━━ EXTRACTED TEXT

A long time ago, there was a big difference between PC and console gaming. The former often came with headaches. You’d fight with drivers, struggle with crashes, and grow ever more frustrated dealing with CD piracy checks and endless patches and updates. Meanwhile, consoles offered the exact opposite experience—just slam in a cartridge, and go!
That beautiful feature fell away when consoles joined the Internet. Suddenly there were servers to sign in to and updates to download and a whole bunch of hoops to jump through before you even got to play a game. Now, those early generations of Internet-connected consoles are becoming retro, and that’s introduced a whole new set of problems now the infrastructure is dying or dead. Boot up and play? You must be joking!


I think the part that people miss when they make this argument is that consoles have always been cut down PCs. The NES and the Apple II both used MOS 6502 processors for instance. The main difference is how improved hardware capabilities have lended to software generalization across hardware platforms, which hasn’t been unique to the console market.

━━━━

#### [WHAT TO WORK ON]
1. Repeat the portion of the console gaming text that opens with the words containing "I think the" and closes with "the console market.".
2. Continue the console gaming text beyond its final sentence.

━━ MATERIAL

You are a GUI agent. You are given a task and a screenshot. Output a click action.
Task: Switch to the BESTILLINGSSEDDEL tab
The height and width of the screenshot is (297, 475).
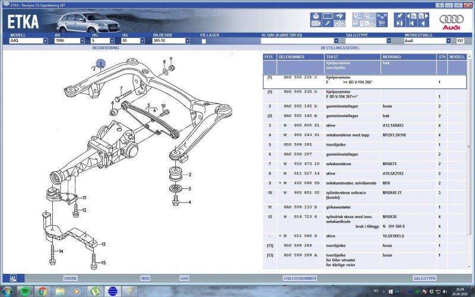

━━━━

#### [EXERCISE ANSWERS]
1.
I think the part that people miss when they make this argument is that consoles have always been cut down PCs. The NES and the Apple II both used MOS 6502 processors for instance. The main difference is how improved hardware capabilities have lended to software generalization across hardware platforms, which hasn’t been unique to the console market.

2.
I don’t think that’s really so. The difference between game consoles and desktop computers historically has been the input peripherals and also the dedicated hardware built into said consoles specifically for video game functionality. These were architectures built specifically around video games, not general purpose computing. It’s not good enough to say that an Apple II and an NES have the “same” processor when the Apple lacks the hardware tile mapping functionality, independent background layer support, hardware sprite transparency, screen scrolling registers, etc. Nobody figured out how to hook an actual NES controller up to a home computer until much later, either. The NES could also have the Zapper, the Power Pad, the robot. Not so much on your PC or Apple. Hell, the original Apple 2 barely even supported color.
But regardless of all of that, editing to clarify my main point here: The Apple II is not a PC. It is a home computer, but it’s not an x86 PC.
The 386 had just come out around the time of the American launch of the NES in 1986, and remember that the Famicom hardware itself dates back to 1983. The 286 was the hot ticket at that time and I don’t doubt a 286 machine would be better at running your spreadsheets, but certainly not action video games. They’re different machines that are purpose built for different applications.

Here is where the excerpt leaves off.